DATA EXCERPTS
----------

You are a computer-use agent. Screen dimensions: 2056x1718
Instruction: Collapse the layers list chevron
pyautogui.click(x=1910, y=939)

----------

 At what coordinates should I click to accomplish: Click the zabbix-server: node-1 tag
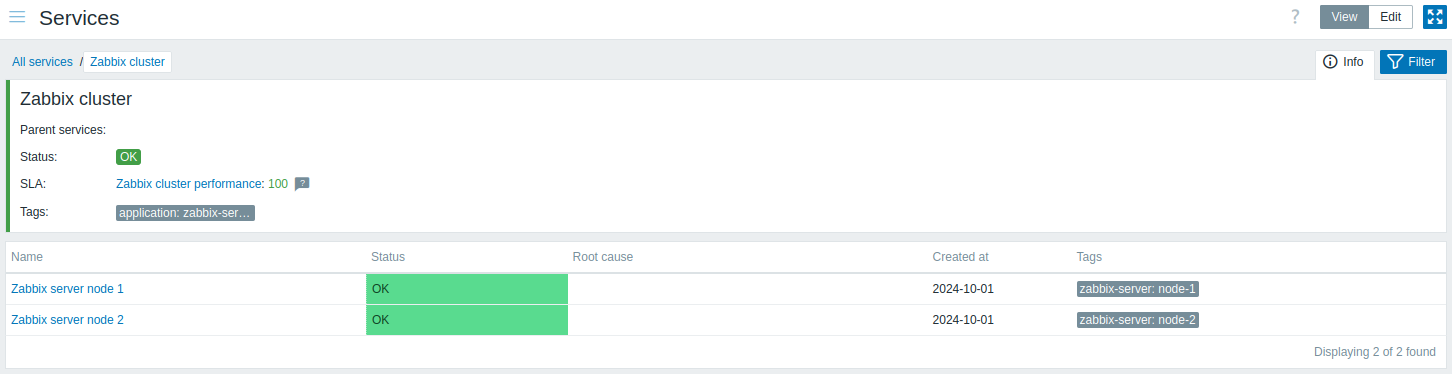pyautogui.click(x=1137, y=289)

----------

Scale the listing from the line with "You are a computer-use" up to and including the line with "pyautogui.click(x=1910, y=939)", and write out every line in that range again, requests included. Multiply each click coordinate in the answers by 2.15, round to the nearest whole number with halves going up, and leave every other number unchanged.

You are a computer-use agent. Screen dimensions: 2056x1718
Instruction: Collapse the layers list chevron
pyautogui.click(x=4107, y=2019)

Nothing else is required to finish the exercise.